What’s in this article
- What is primary biliary cirrhosis?
- Signs & symptoms
What is primary biliary cirrhosis?
Primary biliary cirrhosis, also known as primary biliary cholangitis is an autoimmune disease that affects the liver and also damages the bile ducts
There are certain factors that can increase your risk of primary biliary cirrhosis. The disease affects more women than men and generally occurs in people aged 30 to 60 years old. The disease is also more prevalent in Northern Europe and North America. If you have a family member who suffers from primary biliary cirrhosis then you have a higher chance of getting it. Researchers suggest that there may be other contributing factors such as smoking, toxic chemicals, infections caused by bacteria and environmental factors.
Signs & symptoms
Unfortunately, like many liver diseases, primary biliary cirrhosis often has no symptoms until significant damage has occurred, at time of diagnosis symptoms may take between 5 to 20 years to manifest. When symptoms are present at diagnosis it is often then seen that the patient will have a poorer outcome.
Early symptoms may include:
- Itchy skin
- Dry eyes and mouth
Later signs and symptoms may include:
- Pain in the upper right abdomen
- A buildup of fluid in the abdomen
- Swelling of the spleen
- Bone, muscle or joint pain
- Weak and brittle bones
- Swollen feet and ankles (edema)
- Fatty deposits on the skin around the eyes, eyelids or in the creases of the palms, soles, elbows or knees
- Yellowing of the skin and eyes (jaundice)
- Unexplained darkening of the skin
- High cholesterol
- Underactive thyroid
- Weight loss
In order to diagnose primary biliary cirrhosis, your doctor will most likely suggest blood tests. More than half of suffers of the disease will have a huge increase of cholesterol levels so a cholesterol test may reveal the disease. Liver blood tests that check the levels of enzymes in the blood may also be suggested or a blood test for antibodies. A blood test for antibodies may show signs of autoimmune disease which does not occur in patients who are only suffering from liver disease.

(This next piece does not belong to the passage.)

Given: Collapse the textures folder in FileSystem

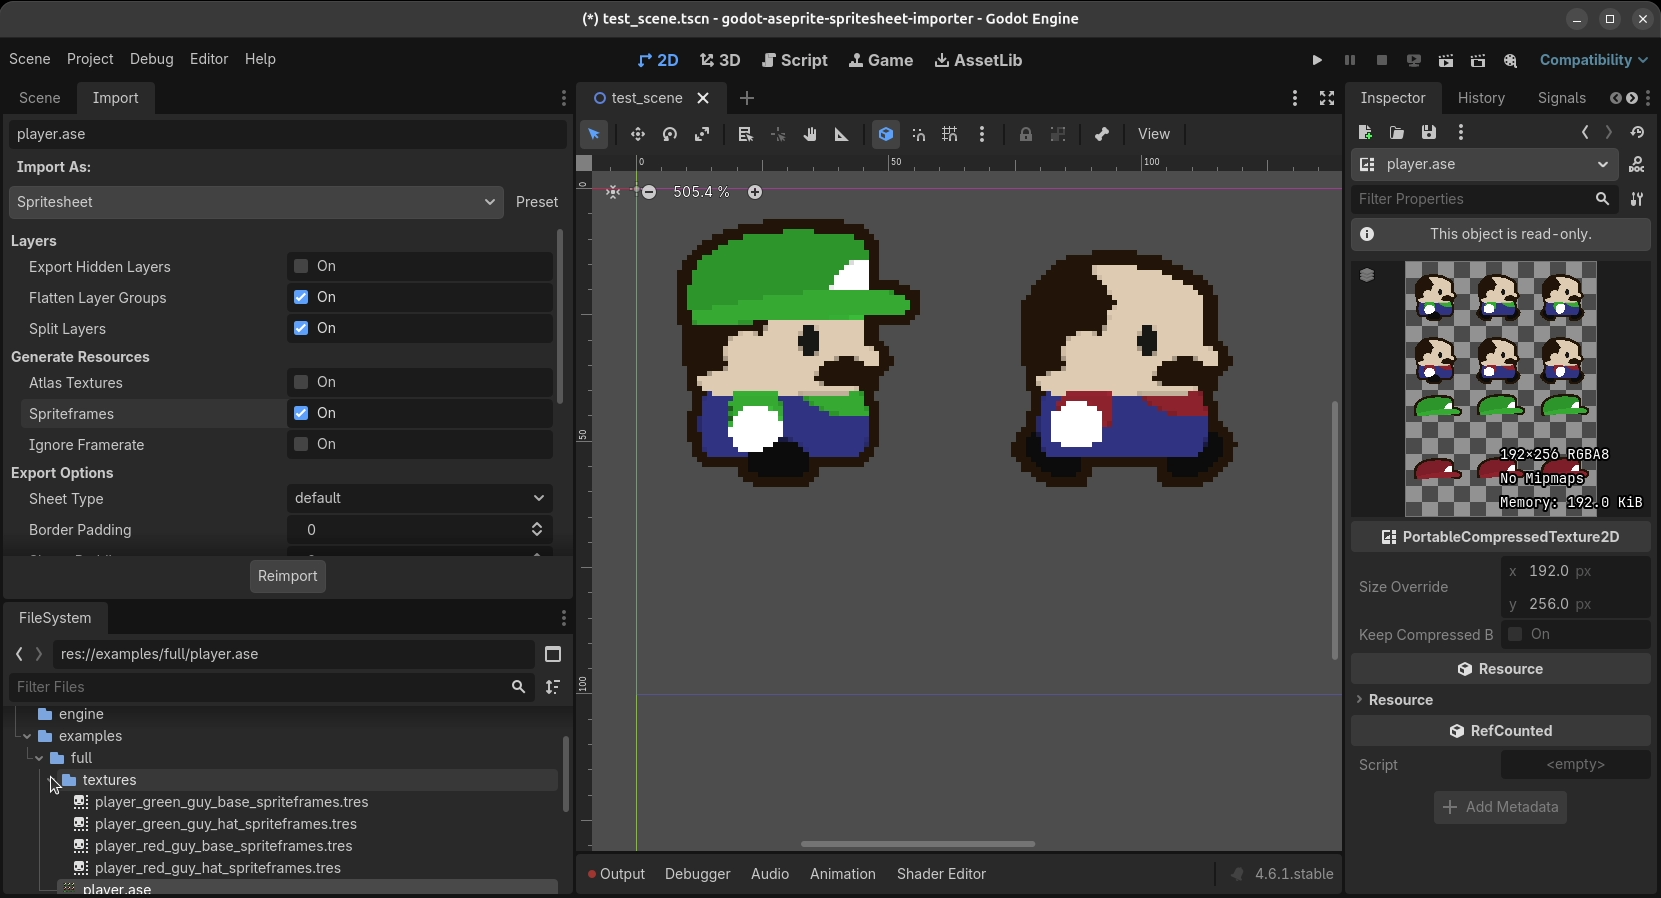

Another way your doctor may want to check for primary biliary cirrhosis is through imaging tests such as an ultrasound or an MRI scan. This will help to rule out other possibilities and to get a better look at the bile ducts.
If you need help or are unsure of what to ask your doctor then read our Ten Questions to Ask Your Hepatologist article.
The first step in the treatment of primary biliary cirrhosis is managing the symptoms that occur from the disease as some may cause pain and discomfort. Unfortunately, there is no cure for this autoimmune disease, however, there are medications available that can slow the process and may also prevent any complications associated. Your doctor will talk you through the options, if the damage is severe then a liver transplant may be the preferable solution.